Thursday, August 13, 2020

Grouped and Aggregated Calculations (Grouped Means)

Python Pandas Groupby function agg Series GroupbyObject – DataPandas

If you’ve worked with other numeric libraries or languages, you know that many basic statistic calculations either come with the library or are built into the language. Let’s look at our Gapminder data again.

print(df.head(n=10))

 

There are several initial questions that we can ask ourselves:

  • For each year in our data, what was the average life expectancy? What is the average life expectancy,
  • population, and GDP?
  • What if we stratify the data by continent and perform the same calculations?
  • How many countries are listed in each continent? 

To answer the questions just posed, we need to perform a grouped (i.e., aggregate) calculation. In other words, we need to perform a calculation, be it an average or a frequency count, but apply it to each subset of a variable. 

Another way to think about grouped calculations is as a split–apply–combine process. We first split our data into various parts, then apply a function (or calculation) of our choosing to each of the split parts, and finally combine all the individual split calculations into a single dataframe. We accomplish grouped/aggregate computations by using the groupby method on dataframes. 

# For each year in our data, what was the average life expectancy?
# To answer this question,
# we need to split our data into parts by year;
# then we get the 'lifeExp' column and calculate the mean

print(df.groupby('year')['lifeExp'].mean())

 

Let’s unpack the statement we used in this example.
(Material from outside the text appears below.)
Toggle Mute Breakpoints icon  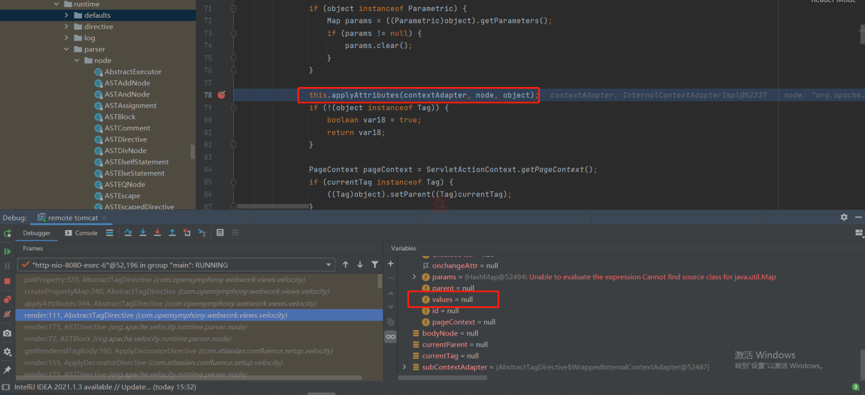coord(7,314)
We first create a grouped object. Notice that if we printed the grouped dataframe, Pandas would return only the memory location. 

grouped_year_df = df.groupby('year')
print(type(grouped_year_df))
 

<class 'pandas.core.groupby.DataFrameGroupBy'> 

print(grouped_year_df) 

<pandas.core.groupby.DataFrameGroupBy object at 0x7fe424583438> 

From the grouped data, we can subset the columns of interest on which we want to perform our calculations. To our question, we need the lifeExp column. We can use the subsetting methods discussed in previous posts.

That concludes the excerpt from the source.